弁護士会の読書

※本欄の記述はあくまで会員の個人的意見です。

2006年1月17日

健康格差社会

著者:近藤克則、出版社:医学書院
 いま銀行はアメリカのように口座維持手数料をとるようになってきています。そして高所得層だけを相手にする金融サービスが生まれている。その一方で、貯金がほとんどない世帯が増えている。貯金50万円未満の世帯は、1985年に5%だったのに、今はその5倍の23%にもなっている。生活保護受給者も1990年代前半は60万世帯であったのが、今や100万世帯をこえている。
 OECD諸国の相対的貧困率は平均10.2%。日本は、15.3%であり、27ヶ国中5番目に貧困層が多い国である。
 日本に住む日本人、ハワイ在住の日系人、カリフォルニア州在住の日系人を比較する。心筋梗塞は1000人あたり、日本は5.3、カリフォルニアは10.8、冠動脈疾患の可能性は日本25.4、ハワイ34.7、カリフォルニア44.6となっている。

元データ:
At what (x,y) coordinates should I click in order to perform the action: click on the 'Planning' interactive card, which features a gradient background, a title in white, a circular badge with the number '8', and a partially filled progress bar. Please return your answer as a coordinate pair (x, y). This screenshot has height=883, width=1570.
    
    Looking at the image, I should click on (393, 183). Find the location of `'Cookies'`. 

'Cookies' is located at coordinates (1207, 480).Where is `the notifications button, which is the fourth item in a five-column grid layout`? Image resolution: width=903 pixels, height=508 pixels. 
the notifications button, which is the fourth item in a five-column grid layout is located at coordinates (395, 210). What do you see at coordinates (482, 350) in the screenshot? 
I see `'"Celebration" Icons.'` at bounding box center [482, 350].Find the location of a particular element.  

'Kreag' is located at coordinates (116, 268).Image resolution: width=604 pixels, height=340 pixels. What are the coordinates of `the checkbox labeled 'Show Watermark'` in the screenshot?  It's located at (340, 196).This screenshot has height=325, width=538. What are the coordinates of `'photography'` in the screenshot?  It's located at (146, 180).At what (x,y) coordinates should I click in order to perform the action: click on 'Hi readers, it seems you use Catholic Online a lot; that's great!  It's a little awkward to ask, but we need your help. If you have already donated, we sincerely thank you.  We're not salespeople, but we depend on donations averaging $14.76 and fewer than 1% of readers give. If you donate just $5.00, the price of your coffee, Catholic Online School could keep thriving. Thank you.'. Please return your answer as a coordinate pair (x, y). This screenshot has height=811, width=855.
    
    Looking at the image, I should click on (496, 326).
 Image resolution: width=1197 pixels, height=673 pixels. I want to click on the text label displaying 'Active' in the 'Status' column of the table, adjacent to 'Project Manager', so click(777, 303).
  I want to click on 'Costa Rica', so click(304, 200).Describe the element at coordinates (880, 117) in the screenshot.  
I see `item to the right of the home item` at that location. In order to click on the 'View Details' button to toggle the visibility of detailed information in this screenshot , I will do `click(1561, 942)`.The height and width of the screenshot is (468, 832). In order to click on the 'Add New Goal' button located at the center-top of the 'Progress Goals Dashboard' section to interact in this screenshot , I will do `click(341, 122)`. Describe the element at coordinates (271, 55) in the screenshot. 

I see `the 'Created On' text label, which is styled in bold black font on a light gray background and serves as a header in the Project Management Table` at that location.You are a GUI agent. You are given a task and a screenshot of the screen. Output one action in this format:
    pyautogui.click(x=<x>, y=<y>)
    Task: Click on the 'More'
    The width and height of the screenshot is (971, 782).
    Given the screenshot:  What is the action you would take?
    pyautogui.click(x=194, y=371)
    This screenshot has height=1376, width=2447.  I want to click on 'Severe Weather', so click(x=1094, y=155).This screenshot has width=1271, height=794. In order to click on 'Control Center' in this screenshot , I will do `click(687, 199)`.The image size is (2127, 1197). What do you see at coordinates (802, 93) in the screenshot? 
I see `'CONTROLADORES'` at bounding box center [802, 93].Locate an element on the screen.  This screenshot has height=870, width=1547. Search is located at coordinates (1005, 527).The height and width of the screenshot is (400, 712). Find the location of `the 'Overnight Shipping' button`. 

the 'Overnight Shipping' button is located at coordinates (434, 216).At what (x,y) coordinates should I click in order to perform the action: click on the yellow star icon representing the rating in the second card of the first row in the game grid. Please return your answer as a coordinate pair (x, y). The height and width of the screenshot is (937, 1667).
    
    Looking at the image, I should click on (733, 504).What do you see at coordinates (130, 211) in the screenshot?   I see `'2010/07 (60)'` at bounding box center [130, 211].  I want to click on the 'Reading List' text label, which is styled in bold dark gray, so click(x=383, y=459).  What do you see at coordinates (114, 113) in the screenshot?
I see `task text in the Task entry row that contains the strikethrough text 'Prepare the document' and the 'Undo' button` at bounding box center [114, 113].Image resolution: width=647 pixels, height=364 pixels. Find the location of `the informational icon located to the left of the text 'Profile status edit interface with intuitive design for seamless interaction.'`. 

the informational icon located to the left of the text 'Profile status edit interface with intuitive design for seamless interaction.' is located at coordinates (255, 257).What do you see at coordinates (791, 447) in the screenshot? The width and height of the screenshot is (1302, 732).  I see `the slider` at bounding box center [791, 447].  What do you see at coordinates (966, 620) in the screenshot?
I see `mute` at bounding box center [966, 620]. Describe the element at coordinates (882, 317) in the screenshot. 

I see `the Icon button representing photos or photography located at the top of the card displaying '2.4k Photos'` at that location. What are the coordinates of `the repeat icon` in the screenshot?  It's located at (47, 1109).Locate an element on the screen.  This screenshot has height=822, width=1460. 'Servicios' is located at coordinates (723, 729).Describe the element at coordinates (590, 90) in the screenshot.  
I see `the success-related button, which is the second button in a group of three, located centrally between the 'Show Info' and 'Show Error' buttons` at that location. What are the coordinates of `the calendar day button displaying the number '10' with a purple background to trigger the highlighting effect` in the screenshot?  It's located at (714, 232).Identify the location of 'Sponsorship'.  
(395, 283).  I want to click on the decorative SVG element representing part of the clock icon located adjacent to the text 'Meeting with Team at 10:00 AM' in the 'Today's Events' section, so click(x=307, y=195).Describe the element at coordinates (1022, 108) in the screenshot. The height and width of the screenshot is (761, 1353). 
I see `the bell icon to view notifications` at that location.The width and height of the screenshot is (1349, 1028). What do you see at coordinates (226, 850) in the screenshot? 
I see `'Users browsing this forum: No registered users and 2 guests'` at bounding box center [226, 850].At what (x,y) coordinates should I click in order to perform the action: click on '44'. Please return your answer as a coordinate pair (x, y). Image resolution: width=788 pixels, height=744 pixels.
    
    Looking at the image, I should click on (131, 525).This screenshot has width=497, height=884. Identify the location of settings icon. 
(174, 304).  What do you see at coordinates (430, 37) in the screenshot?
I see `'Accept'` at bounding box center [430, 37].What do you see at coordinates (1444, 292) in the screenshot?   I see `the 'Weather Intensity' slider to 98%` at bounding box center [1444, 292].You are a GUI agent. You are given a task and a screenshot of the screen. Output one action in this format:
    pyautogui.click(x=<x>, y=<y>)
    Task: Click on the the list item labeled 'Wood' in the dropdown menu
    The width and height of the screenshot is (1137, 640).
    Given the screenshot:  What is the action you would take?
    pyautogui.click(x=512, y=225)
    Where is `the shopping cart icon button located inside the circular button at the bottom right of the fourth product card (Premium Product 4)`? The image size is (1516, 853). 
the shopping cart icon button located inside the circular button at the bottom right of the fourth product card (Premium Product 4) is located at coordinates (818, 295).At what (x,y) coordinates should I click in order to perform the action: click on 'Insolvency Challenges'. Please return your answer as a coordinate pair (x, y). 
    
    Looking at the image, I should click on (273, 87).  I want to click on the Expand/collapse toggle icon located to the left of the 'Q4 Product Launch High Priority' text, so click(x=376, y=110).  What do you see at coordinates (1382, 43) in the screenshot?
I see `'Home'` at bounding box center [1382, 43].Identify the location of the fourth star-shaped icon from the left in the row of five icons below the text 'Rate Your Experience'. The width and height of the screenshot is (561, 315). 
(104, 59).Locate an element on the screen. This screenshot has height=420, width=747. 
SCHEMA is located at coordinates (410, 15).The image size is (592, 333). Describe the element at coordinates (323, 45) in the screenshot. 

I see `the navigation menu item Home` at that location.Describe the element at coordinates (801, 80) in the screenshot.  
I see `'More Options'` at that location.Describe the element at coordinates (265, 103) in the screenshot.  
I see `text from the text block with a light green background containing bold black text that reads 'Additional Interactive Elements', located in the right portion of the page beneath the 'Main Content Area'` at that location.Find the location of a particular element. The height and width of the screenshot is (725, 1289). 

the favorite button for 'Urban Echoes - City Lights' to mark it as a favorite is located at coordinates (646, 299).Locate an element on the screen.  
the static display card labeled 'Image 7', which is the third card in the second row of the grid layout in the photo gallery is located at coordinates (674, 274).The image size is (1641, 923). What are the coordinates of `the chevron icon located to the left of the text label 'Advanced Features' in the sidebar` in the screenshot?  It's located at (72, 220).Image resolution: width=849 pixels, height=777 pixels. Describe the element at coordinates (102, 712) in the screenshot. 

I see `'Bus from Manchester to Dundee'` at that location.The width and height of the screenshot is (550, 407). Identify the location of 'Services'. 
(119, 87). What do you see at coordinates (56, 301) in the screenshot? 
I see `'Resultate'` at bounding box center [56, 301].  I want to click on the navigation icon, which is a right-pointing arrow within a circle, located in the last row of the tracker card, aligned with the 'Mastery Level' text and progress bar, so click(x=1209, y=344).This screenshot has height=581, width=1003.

課題要件:
1 – 『健康格差社会』の書評から、「著者:近藤克則、出版社:医学書院」から「番目に貧困層が多い国である。」までの部分を、両端を含めて一字も変えずに出力してください。
2 – 『健康格差社会』の書評を、本文の最後の文に続けて書き進めてください。

各問の解答:
1 –
著者:近藤克則、出版社:医学書院
 いま銀行はアメリカのように口座維持手数料をとるようになってきています。そして高所得層だけを相手にする金融サービスが生まれている。その一方で、貯金がほとんどない世帯が増えている。貯金50万円未満の世帯は、1985年に5%だったのに、今はその5倍の23%にもなっている。生活保護受給者も1990年代前半は60万世帯であったのが、今や100万世帯をこえている。
 OECD諸国の相対的貧困率は平均10.2%。日本は、15.3%であり、27ヶ国中5番目に貧困層が多い国である。

2 –
 格差が大きい社会とは、底辺から脱出できる可能性が低い社会。社会的に厳しい環境に置かれている人たちほど、努力や成果を評価される機会は少なく、さげすまされたり、みじめな状況を経験することが多い。だから、慢性的な心理的、社会的なストレスは底辺層ほど大きい。そのストレスに耐えきれなくなったとき、それが外に向かって爆発すれば暴力やテロとなる。内に向かえば、自分を責めて望みを失い、「生きていたいとは思わない」「死んでもいい」「放っておいてくれ」と口にするようになる。
 結婚していない者の死亡率は、結婚している者に比べ、女性で5割高く、男性では実に2.5倍も高い。日本の未婚者の平均余命は1940年で16年、1980年で4〜7年短い。
 ストレスで引き起こされた交感神経系の興奮状態やアドレナリンの過剰分泌などの反応が長期に及ぶと、心機能を始めとする身体機能に悪影響を及ぼす。たとえば、恐怖・不安を訴える者には高血圧が多く、また高コレステロール血症や糖尿病も多い。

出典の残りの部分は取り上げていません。